GlobalFoundries stressed that its announcement last year that it would shelve its efforts in the 7-nanometer production process was effectively equivalent to abandoning the so-called "cutting-edge" market for chip manufacturing. In the era of mobile devices, the foundry business (producing chips developed by others) has become particularly important, and the requirements for high performance and low power consumption require the most advanced chips to be produced using the most cutting-edge processes.

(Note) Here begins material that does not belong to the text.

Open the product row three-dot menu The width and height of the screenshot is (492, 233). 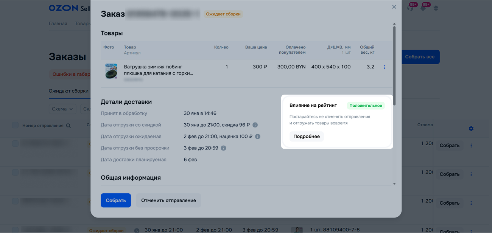(x=385, y=67)
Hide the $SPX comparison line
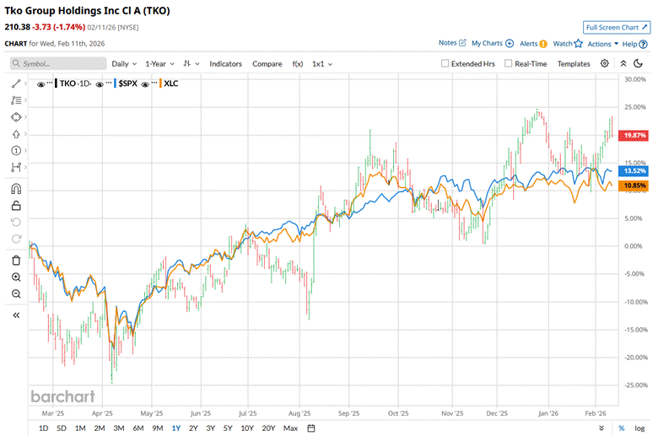 100,83
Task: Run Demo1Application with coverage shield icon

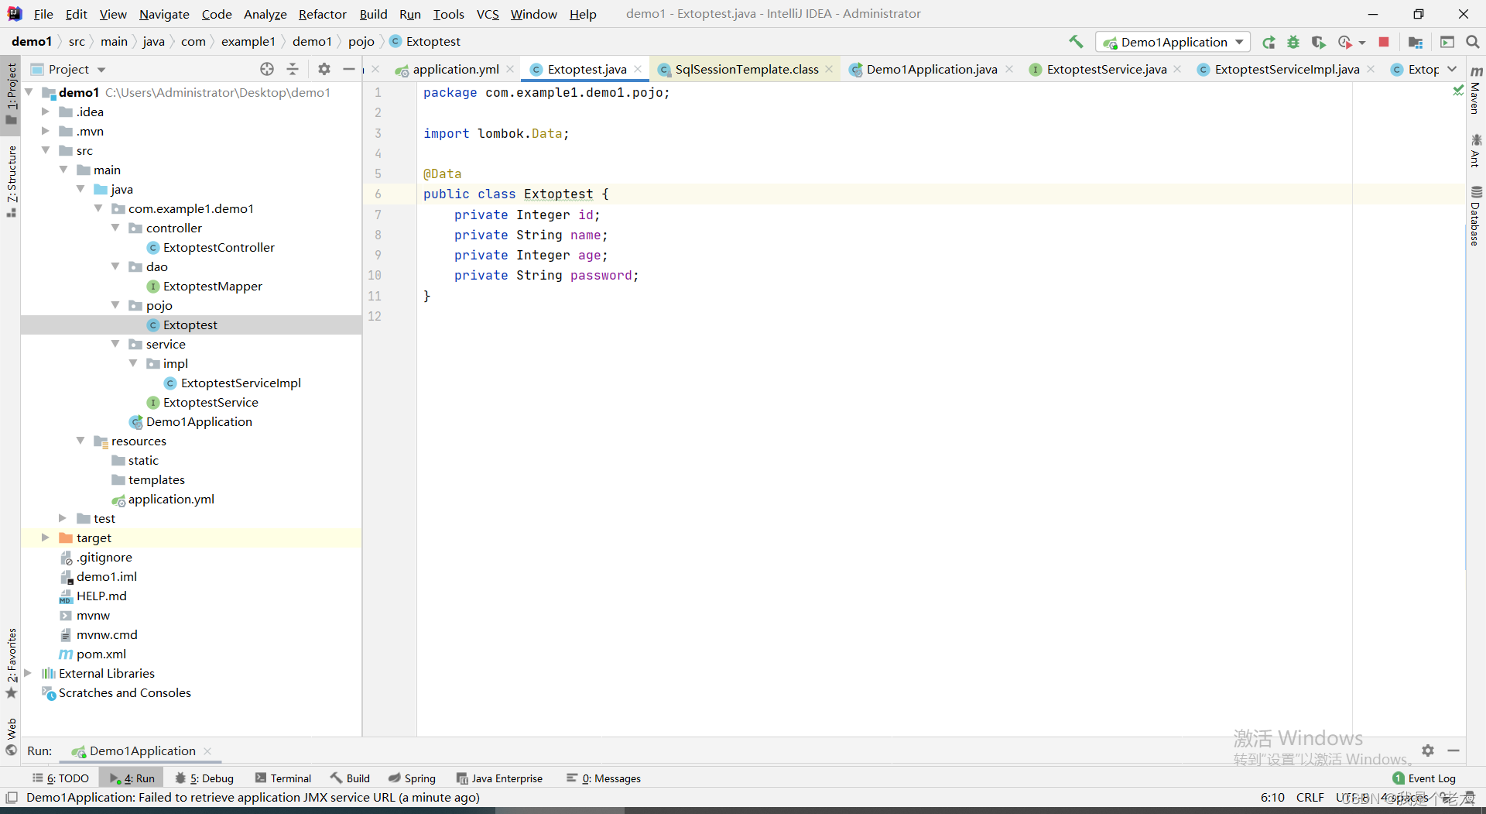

But keeping up with all this is expensive. TSMC spent just over $10 billion on capital expenditures last year. Chip giants Intel Co. and Samsung also spend tens of billions a year to keep up with the pace, though they mostly make chips of their own design. GlobalFoundries, owned by the Abu Dhabi government, doesn’t disclose its financials. But Wes Twigg, an analyst at KeyBanc, estimates that the company spent about $2.5 billion on capital expenditures last year. Trendforce predicts that GlobalFoundries’ overall foundry business generated about $2.6 billion in revenue in the first half of this year.

GlobalFoundries has been getting smaller, not bigger. The company sold its Avera Semiconductor design unit to Marvell Technology (MRVL) in May and a chip manufacturing plant in upstate New York to ON Semiconductor a month earlier. A successful move against TSMC would certainly help the company’s financials, but it would not change the competitive landscape in a sector where scale is key.